[Document extract]:
-- Opening Marker --

A former tool maker has been awarded £33,000 in compensation after he developed occupational asthma from almost two decades of exposure to metalwork fluid mist at a Ford plant in Dagenham.

Ronald Hymans, 60, from Essex worked at the plant operating machines that cut cast iron and hard steel. He was given a basic particle mask, but it did not provide any protection against the harmful coolant spray particles in the air.

Breathing difficulties

He began to develop intermittent chest complaints that progressed over a number of years to the point that he could only breathe properly when sitting down in a chair.

In 2007, a knee injury meant that Ronald had three months off work. During this time his doctor recorded that his breathing improved by a third and he was subsequently diagnosed with occupational asthma.

On his return to work, his employers moved him from the plant floor to work in an office but after seven months he was required to return to his previous role, once again exposing him further to the harmful fumes.

In 2011, Ronald’s condition had exacerbated to the point that he had seven months off work because of his asthma. When he returned to Ford he spent the remainder of his career working in an office.

Left partially disabled

Ronald said: “I have been left with life-long breathing difficulties and I am now classed as partially disabled. It is an extremely frustrating and limiting condition that has a very negative effect on my quality of life, I can’t even walk my dog without getting out of breath.”

-- Closing Marker --

Saved data entries:
-- Opening Marker --

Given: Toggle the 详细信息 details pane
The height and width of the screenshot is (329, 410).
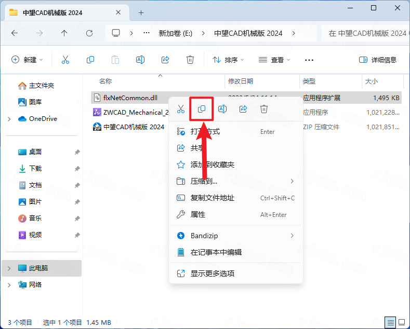Looking at the screenshot, I should (x=378, y=60).
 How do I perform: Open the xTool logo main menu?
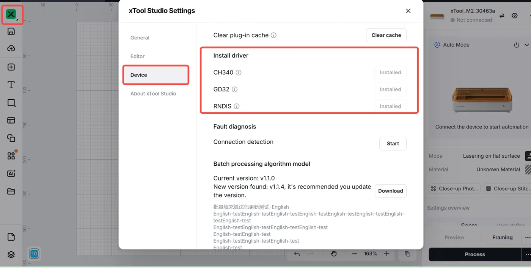tap(11, 14)
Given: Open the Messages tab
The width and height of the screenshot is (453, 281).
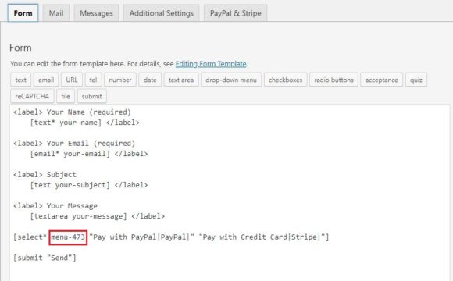Looking at the screenshot, I should pyautogui.click(x=96, y=13).
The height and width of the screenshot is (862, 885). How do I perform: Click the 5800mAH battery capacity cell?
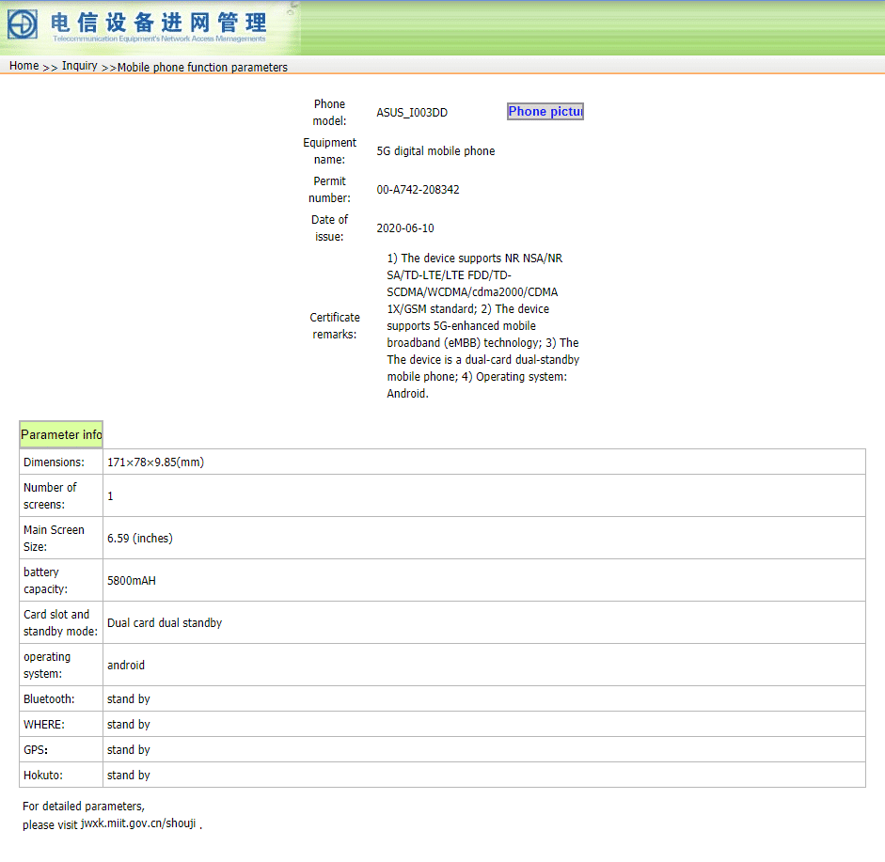[x=483, y=581]
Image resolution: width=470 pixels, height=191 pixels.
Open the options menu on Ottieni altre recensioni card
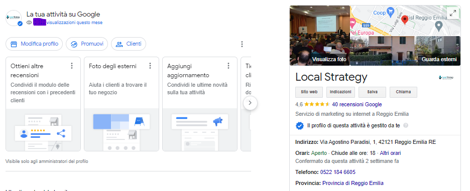click(72, 66)
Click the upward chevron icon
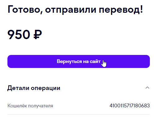The image size is (157, 117). (147, 88)
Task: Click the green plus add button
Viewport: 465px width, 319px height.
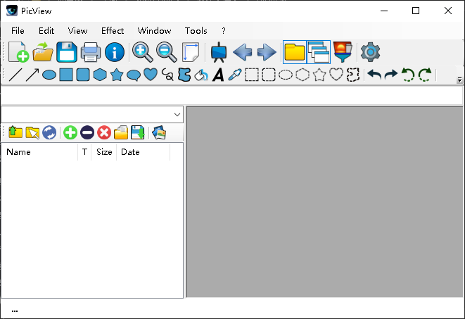Action: tap(70, 132)
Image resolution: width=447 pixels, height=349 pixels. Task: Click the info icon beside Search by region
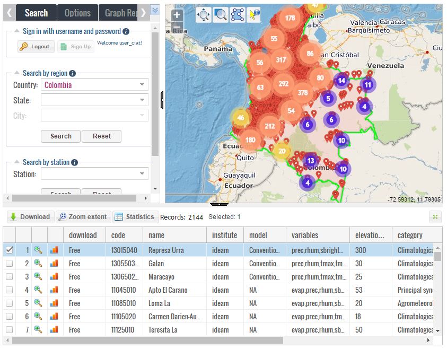[72, 73]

-- Closing Marker --

[The problem]:
Can you copy the article on the Ford asthma compensation case from "In 2007, a knee" to "the harmful fumes.", changing "knee injury" to "back injury"?

[Exercise result]:
In 2007, a back injury meant that Ronald had three months off work. During this time his doctor recorded that his breathing improved by a third and he was subsequently diagnosed with occupational asthma.

On his return to work, his employers moved him from the plant floor to work in an office but after seven months he was required to return to his previous role, once again exposing him further to the harmful fumes.